:: What is asked ::
Update the data below by replacing "red-orange" with "dark green" wherever it occurs. Keep every other part the same.
:: Supplied records ::
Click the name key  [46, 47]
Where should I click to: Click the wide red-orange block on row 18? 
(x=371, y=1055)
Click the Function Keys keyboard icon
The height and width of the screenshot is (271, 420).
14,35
:::
:: Exercise answer ::
Click the name key  [46, 47]
Where should I click to: Click the wide dark green block on row 18? 
(x=371, y=1055)
Click the Function Keys keyboard icon
The height and width of the screenshot is (271, 420).
14,35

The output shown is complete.